Titre bancal pour un sujet difficile à traiter. Il s'agit en effet de couvrir à la fois :
Il est difficile de parler de sexe sans rester clinique à l'américaine ni devenir complaisant à l'européenne.
Le tonus sexuel exceptionnel de la plupart des grands chanteurs est un fait si évident que l'érotisation de leur émission vocale n'est jamais abordée du point de vue technique.
L'absence ou la présence initiale de cette érotisation chez un chanteur débutant semble rendre, respectivement, vaine ou inutile toute tentative "éducative" dans un domaine qui dépasse largement le chant.
Il n'en reste pas moins que tout apprenti chanteur s'entend demander de respirer et de soutenir sa voix plus profondément, plus bas... Le professeur compte généralement sur le bon sens ou la libido de son élève pour faire le lien avec d'autres pulsions, d'autres actes. Je ne fais d'ailleurs pas exception à la règle, et c'est pourquoi j'écris cet article !
On peut se demander si toute connexion basse non explicitement sexuelle n'est pas un détournement ou un paravent.
Se décambrer est certes excellent. Détendre la région abdominale, dynamiser la ceinture pelvienne, s'ancrer dans le sol, tirer sur les cuisses, certes. Serrer les fesses ou, inversement, "pousser comme aux cabinets" devient plus douteux.
Toutes ces expressions ont cependant en commun de tourner autour du sexe sans le nommer.
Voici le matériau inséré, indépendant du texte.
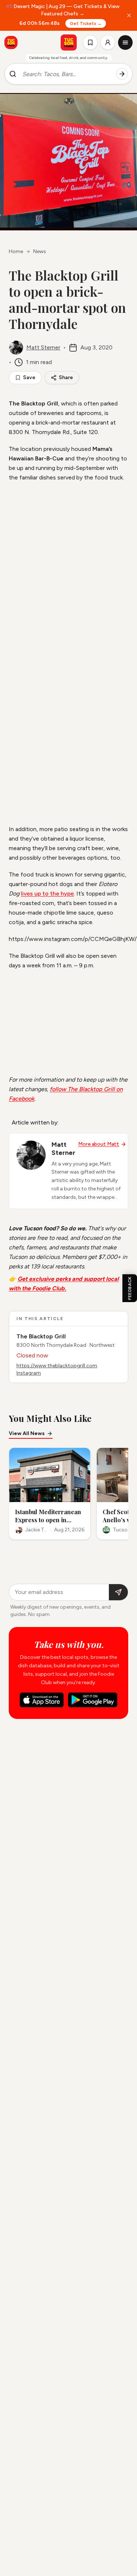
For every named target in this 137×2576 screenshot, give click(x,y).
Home (16, 251)
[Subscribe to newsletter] (118, 1592)
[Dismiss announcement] (129, 15)
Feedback (129, 1288)
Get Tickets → (86, 23)
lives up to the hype (47, 893)
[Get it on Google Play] (92, 1700)
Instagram (28, 1373)
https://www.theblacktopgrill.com (56, 1366)
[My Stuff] (90, 42)
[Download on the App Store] (42, 1700)
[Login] (107, 42)
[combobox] (66, 74)
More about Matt (98, 1144)
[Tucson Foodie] (69, 42)
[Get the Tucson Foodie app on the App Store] (11, 42)
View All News (27, 1433)
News (39, 251)
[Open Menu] (125, 42)
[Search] (122, 74)
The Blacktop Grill (41, 1336)
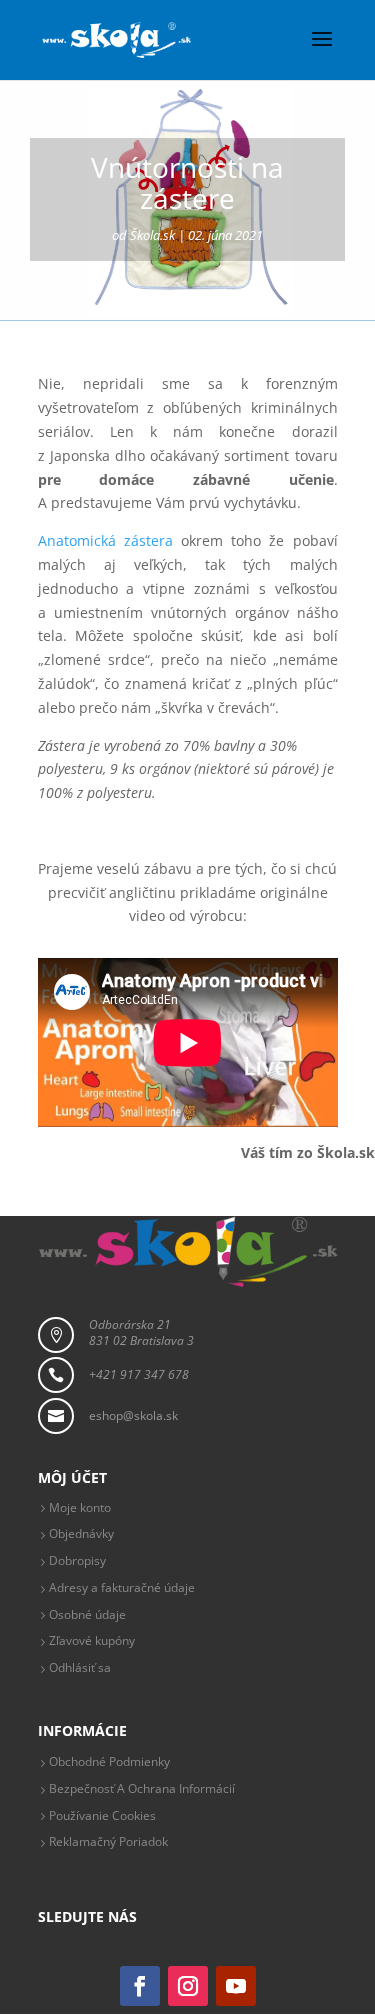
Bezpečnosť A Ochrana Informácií (142, 1788)
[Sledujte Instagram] (188, 1986)
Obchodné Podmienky (109, 1761)
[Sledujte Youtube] (236, 1986)
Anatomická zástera (105, 540)
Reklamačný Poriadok (108, 1841)
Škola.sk (152, 235)
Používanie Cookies (102, 1815)
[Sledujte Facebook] (140, 1986)
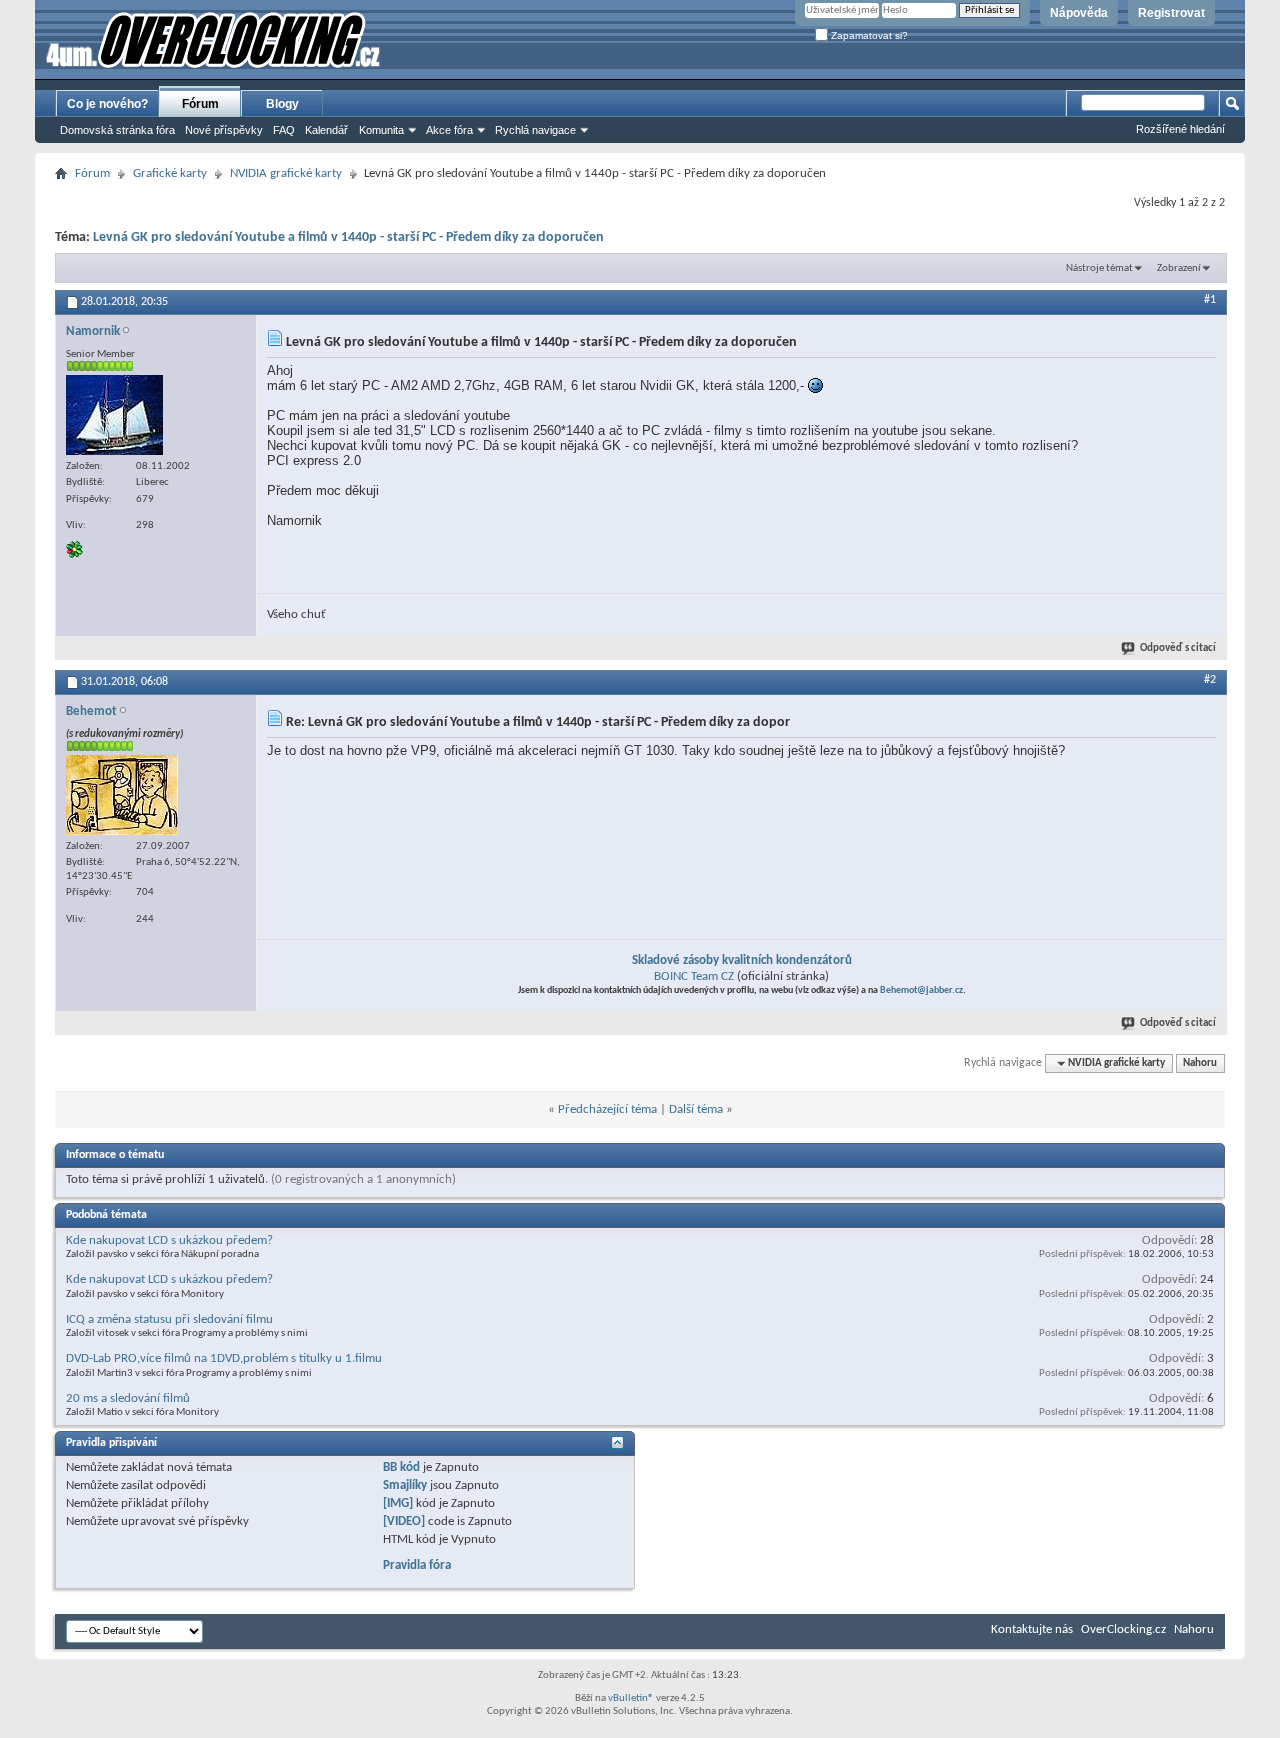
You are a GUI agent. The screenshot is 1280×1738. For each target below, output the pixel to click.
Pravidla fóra (417, 1565)
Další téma (696, 1109)
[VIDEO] (404, 1521)
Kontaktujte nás (1032, 1629)
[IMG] (398, 1503)
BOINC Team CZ (694, 976)
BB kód (401, 1467)
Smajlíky (405, 1485)
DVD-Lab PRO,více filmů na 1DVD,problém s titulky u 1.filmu (224, 1358)
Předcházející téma (607, 1109)
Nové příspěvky (224, 130)
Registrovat (1171, 13)
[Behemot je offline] (122, 795)
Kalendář (326, 130)
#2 (1210, 680)
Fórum (200, 104)
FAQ (284, 130)
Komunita (381, 130)
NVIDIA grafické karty (286, 173)
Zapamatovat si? (868, 35)
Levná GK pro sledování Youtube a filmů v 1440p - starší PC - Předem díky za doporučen (348, 237)
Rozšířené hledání (1180, 129)
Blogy (282, 104)
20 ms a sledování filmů (128, 1398)
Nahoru (1200, 1063)
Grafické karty (170, 173)
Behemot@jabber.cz (921, 990)
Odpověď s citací (1178, 648)
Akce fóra (449, 130)
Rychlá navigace (535, 130)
Or, le sexe n'est-il pas le "principe" dont ces demandes ne sont que des avatars imparfaits, anecdotiques, voire contreproductifs?
L'intérêt d'une connexion explicitement sexuelle est évident : comme le sexe, le chant doit être le lieu de la fusion parfaite du corps et de l'âme, de la chair et de l'esprit.
Le sexe répondant à une nécessité peut-être plus prégnante que le chant (la reproduction), certains conditionnements seront peut-être plus spontanément optimisés en partant du sexe qu'en partant de la voix. L'inverse peut bien sûr être vrai : le travail vocal peut révéler et épanouir la sexualité du chanteur.
Un désir, un éveil, une sensibilisation sexuels sont exactement ce que requiert le chant : ils détendent tout le corps et l'esprit, tout en dynamisant, en rendant disponible et réactif le premier, et en concentrant et stimulant le second. Aucune caresse ne sera pleinement efficace sur un corps contracté, et il n'y a pas de bonne érection sans détente préalable du corps : c'est d'ailleurs le principe du Viagra !
Pareillement, l'émission vocale la plus efficace minimise les tensions. Elle les localise éventuellement en termes de contrôle, mais les diffuse dans le corps en termes d'activité musculaire.
L'acte sexuel est également excellent dans la gestion du souffle qu'il suscite plus ou moins spontanément, par l'ouverture de tout le torse et l'oxygénation, voire la suroxygénation. Cette meilleure ventilation peut déjà être suscitée par le seul désir sexuel. Elle accompagne naturellement ce frisson voluptueux, ce sourire intérieur qui va détendre et dynamiser toute notre musculature.
Par ailleurs, sur le plan de l'efficacité non plus de la production vocale mais de la communication humaine, l'érotisation de la voix, par-delà les clichés d'une voix plus chaude ou sensuelle, consiste simplement en une connexion plus pleine et intime entre le locuteur et sa voix.